Hermann y Dorothea, Wolfgang Goethe

[Hermann und Dorothea]. Poema idílico de Wolfgang Goethe (1749-1832), compuesto entre 1796 y 1797, publicado el mismo año en Berlín por el editor Vieweg, con unos honorarios de seis mil táleros de oro, lo cual en aquel tiempo conmovió a toda la alemania literaria. Fue siempre una de las obras predilectas del poeta, que todavía en 1825 se conmovía como se había conmovido en septiembre de 1796, cuando leyó por primera vez el cuarto canto a Schiller «entre lágrimas, sintiéndose fundir sobre los propios carbones».

El fondo de la trama lo constituye la Re­volución francesa — «que hizo latir más li­bres los corazones / cuando se oyó hablar de los derechos del hombre que a todos nos son comunes» —; pero en primer plano está el sufrimiento humano que el desarrollo de la Revolución provocó, y está el amor humano, «la palpitación del corazón» que representa para Goethe un valor mayor que las mayores «contingencias de la his­toria». La acción — que transporta a 1795 un episodio real ocurrido en Altmichl en 1732, durante la emigración forzosa de los protestantes de Salzburgo — se desarrolla en un país fronterizo donde las poblaciones alemanas que viven más allá del reino se unen alocadas, huyendo ante las tropas re­volucionarias francesas que les pisan los talones. Entre la multitud de evacuados figura una muchacha, Dorothea, que «ca­mina con paso firme junto a una sólida carreta tirada por dos bueyes poderosos»; y se enamora de ella, con «súbita llama que le arderá para siempre en el corazón», Hermann, el «fogoso y bien plantado hijo del rico propietario de la posada. El León de Oro».

Y la descripción de su primer encuentro, de su idilio y, por fin, del no­viazgo que corona la victoria de sus cora­zones fieles sobre todas las adversidades y dificultades externas, constituye la trama del poema. Tiene nueve cantos, a cada uno de los cuales el poeta le ha asignado como «subtítulo» el nombre de una de las nueve Musas. El primero — consagrado a Calíope, musa de la poesía épica — es un delicioso cuadro de vida provinciana, con la atmós­fera de paz que reina habitualmente y con la descripción «miniada» del estado de ex­citación en que de pronto se sume la po­blación al paso del interminable cortejo de los pobres evacuados que, a la salida del pueblo, avanzan pisándose los talones, unos detrás de otros, desordenadamente, con ca­rros y enseres, a través del campo, de co­lina en colina, a lo largo del camino real.

-*-

## Consigna
Reproduce todo lo que va desde "Y la descripción" hasta "del camino real." en el fragmento sobre Hermann y Dorothea, cambiando "Calíope" por "Clío".

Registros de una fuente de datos
-*-

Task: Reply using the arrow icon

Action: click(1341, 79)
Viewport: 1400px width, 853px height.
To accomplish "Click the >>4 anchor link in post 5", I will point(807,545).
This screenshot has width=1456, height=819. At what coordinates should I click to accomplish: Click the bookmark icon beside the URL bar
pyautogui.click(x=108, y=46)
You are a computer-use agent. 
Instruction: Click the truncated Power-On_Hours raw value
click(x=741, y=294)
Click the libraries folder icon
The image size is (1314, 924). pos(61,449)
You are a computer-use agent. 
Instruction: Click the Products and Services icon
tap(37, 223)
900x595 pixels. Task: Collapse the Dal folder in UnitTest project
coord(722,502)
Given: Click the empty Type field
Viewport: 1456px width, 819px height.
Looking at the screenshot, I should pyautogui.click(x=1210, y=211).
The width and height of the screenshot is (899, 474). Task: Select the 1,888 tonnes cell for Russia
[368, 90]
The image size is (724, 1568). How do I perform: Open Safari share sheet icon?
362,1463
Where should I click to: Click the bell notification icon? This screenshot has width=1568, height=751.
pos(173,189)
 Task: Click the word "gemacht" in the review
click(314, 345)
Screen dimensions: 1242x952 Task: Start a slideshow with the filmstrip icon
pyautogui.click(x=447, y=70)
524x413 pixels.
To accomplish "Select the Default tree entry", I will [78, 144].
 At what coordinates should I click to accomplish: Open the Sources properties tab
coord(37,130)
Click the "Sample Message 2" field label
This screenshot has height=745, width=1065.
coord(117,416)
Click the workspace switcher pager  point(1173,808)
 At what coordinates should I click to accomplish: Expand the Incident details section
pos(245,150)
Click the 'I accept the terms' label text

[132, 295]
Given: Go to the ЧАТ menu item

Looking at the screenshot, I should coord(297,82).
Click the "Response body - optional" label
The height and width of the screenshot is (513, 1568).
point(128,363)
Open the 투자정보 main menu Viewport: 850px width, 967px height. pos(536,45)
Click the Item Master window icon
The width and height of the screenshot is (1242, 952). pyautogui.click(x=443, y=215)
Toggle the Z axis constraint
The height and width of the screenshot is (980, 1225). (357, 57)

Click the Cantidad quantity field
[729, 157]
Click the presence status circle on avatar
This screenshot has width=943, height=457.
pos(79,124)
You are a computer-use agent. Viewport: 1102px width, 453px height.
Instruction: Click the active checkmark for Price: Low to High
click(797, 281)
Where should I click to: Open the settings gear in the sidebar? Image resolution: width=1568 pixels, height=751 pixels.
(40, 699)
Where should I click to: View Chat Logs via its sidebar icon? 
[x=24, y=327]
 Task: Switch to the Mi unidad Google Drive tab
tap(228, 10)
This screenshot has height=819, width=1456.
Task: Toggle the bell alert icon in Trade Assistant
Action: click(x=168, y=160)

-*-

## Solución
Y la descripción de su primer encuentro, de su idilio y, por fin, del no­viazgo que corona la victoria de sus cora­zones fieles sobre todas las adversidades y dificultades externas, constituye la trama del poema. Tiene nueve cantos, a cada uno de los cuales el poeta le ha asignado como «subtítulo» el nombre de una de las nueve Musas. El primero — consagrado a Clío, musa de la poesía épica — es un delicioso cuadro de vida provinciana, con la atmós­fera de paz que reina habitualmente y con la descripción «miniada» del estado de ex­citación en que de pronto se sume la po­blación al paso del interminable cortejo de los pobres evacuados que, a la salida del pueblo, avanzan pisándose los talones, unos detrás de otros, desordenadamente, con ca­rros y enseres, a través del campo, de co­lina en colina, a lo largo del camino real.